In connection with his appointment, Mr.
Wood was also appointed, effective as of January 2, 2013, as a member of the Board of Directors and Chief Executive Officer of
our subsidiary, ThermoEnergy Power Systems LLC, and as a
member
of the Board of Directors and
President of our subsidiary, CASTion Corporation.
Mr. Wood, who is 70 years old, has served
since October 2009 as Deputy Assistant Secretary for Clean Coal in the United States Department of Energy.
In
this
position, he was responsible for the management and direction of the Department
of Energy’s Office of Fossil Energy's clean coal research and development programs. Chief among these is the Carbon Capture,
Utilization and Storage program, the Clean Coal Power Initiative, and the Office of Fossil Energy’s $3.4 billion portfolio
of Recovery Act projects.
Mr. Wood has over 30 years
of experience in the power industry. Prior to joining the government, he was, from November 2001 to September 2009, President
and CEO of Babcock Power Inc., a designer and manufacturer of environmental, pressure part, heat exchanger, combustion equipment
and after-market services for the power generation industry with whom we were engaged in a joint venture known as Babcock-Thermo
Clean Carbon LLC. From 1996 to 2001, Mr. Wood was President of Babcock & Wilcox Co., an integrated world-wide provider of boiler-systems
and after-market services to the power industry.
Earlier in his career,
Mr. Wood worked in various positions for Babcock & Wilcox and for Wheelabrator Environmental Systems Inc. He has resided abroad
for significant periods of time, including in Italy, India, Belgium, Colombia, and Ecuador, and was responsible for Babcock &
Wilcox’s foreign subsidiaries and ventures in China, Turkey, Egypt and Indonesia. While in the private sector, Mr. Wood served
on two federal advisory councils: the National Coal Council and the US-Egypt President's Council.
Mr. Wood is Fellow of the
American Society of Mechanical Engineers and a Trustee of Clarkson University. He holds a B.S. in Chemical Engineering from Clarkson
and an MBA with a focus on international economics from Kent State University.
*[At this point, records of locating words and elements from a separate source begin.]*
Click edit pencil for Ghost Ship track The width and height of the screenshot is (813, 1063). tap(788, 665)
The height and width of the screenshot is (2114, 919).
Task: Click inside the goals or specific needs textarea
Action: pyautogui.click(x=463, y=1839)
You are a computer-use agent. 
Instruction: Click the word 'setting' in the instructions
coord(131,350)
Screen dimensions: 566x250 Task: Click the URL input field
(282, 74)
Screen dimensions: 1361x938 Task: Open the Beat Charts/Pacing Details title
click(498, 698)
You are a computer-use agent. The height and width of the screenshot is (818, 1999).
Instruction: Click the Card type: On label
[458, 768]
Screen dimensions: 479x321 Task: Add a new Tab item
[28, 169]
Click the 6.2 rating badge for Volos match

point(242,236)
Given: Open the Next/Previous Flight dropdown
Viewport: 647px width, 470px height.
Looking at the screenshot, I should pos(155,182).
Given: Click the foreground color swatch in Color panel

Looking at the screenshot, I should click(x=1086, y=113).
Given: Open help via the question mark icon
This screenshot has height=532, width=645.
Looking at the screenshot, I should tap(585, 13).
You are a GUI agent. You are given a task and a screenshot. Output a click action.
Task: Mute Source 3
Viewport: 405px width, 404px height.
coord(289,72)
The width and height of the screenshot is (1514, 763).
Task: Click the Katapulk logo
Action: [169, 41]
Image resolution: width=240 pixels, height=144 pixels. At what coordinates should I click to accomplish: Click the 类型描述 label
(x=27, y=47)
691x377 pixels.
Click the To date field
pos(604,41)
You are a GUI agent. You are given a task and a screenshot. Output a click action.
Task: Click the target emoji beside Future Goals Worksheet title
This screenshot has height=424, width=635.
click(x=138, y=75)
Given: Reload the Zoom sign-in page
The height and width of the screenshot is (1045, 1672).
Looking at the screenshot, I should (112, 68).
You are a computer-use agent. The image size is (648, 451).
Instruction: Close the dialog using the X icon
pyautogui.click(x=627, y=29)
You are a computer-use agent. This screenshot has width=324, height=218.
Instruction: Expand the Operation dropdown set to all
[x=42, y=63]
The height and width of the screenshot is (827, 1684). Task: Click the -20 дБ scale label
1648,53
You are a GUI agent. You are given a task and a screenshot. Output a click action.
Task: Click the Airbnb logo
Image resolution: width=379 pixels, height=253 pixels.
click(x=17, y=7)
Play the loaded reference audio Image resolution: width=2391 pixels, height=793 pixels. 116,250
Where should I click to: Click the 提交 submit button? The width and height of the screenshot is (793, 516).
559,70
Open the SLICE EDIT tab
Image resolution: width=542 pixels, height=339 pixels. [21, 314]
Pursuant to Mr. Wood’s Executive
Employment Agreement, we have agreed to pay him a base salary of $230,000, with eligibility for performance bonuses, from time
to time, in accordance with incentive compensation arrangements to be established by the Benefits and Compensation Committee of
our Board of Directors. Mr. Wood’s employment is terminable by either party upon 30 days’ written notice; provided
that we may terminate Mr. Wood’s employment immediately for “Cause” (as such term is defined in the Executive
Employment Agreement) and Mr. Wood may terminate his employment immediately for “Good Reason” (as such term is defined
in the Executive Employment Agreement). If Mr. Wood’s employment is terminated for any reason other than (i) by us for Cause
or (ii) voluntarily by Mr. Wood without Good Reason, Mr. Wood will be entitled to receive severance payments of $19,167 per month
for six months following the termination of his employment, and we will keep in force for such six-month period all health insurance
benefits afforded to Mr. Wood and his family at the time of termination. Mr. Wood’s Executive Employment Agreement contains
other conventional terms, including covenants relating to the confidentiality and non-use of our proprietary information, and a
provision prohibiting Mr. Wood, for a period of six months or one year following the termination of his employment (depending on
the circumstances of termination), from competing against us or soliciting our customers or employees. Mr. Wood’s Executive
Employment Agreement is filed as Exhibit 10.1 to this Current Report on Form 8-K and the foregoing discussion is qualified in its
entirety by reference to such Exhibit.
Pursuant to Mr. Wood’s Executive
Employment Agreement, on January 2, 2013, we will award Mr. Wood a stock option for the purchase of 13,750,000 shares of our Common
Stock at an exercise price equal to the closing price of our Common Stock in the over-the-counter market on December 31, 2012 (the
trading day immediately preceding the effective date of his employment), with a provision for net surrender cashless exercise.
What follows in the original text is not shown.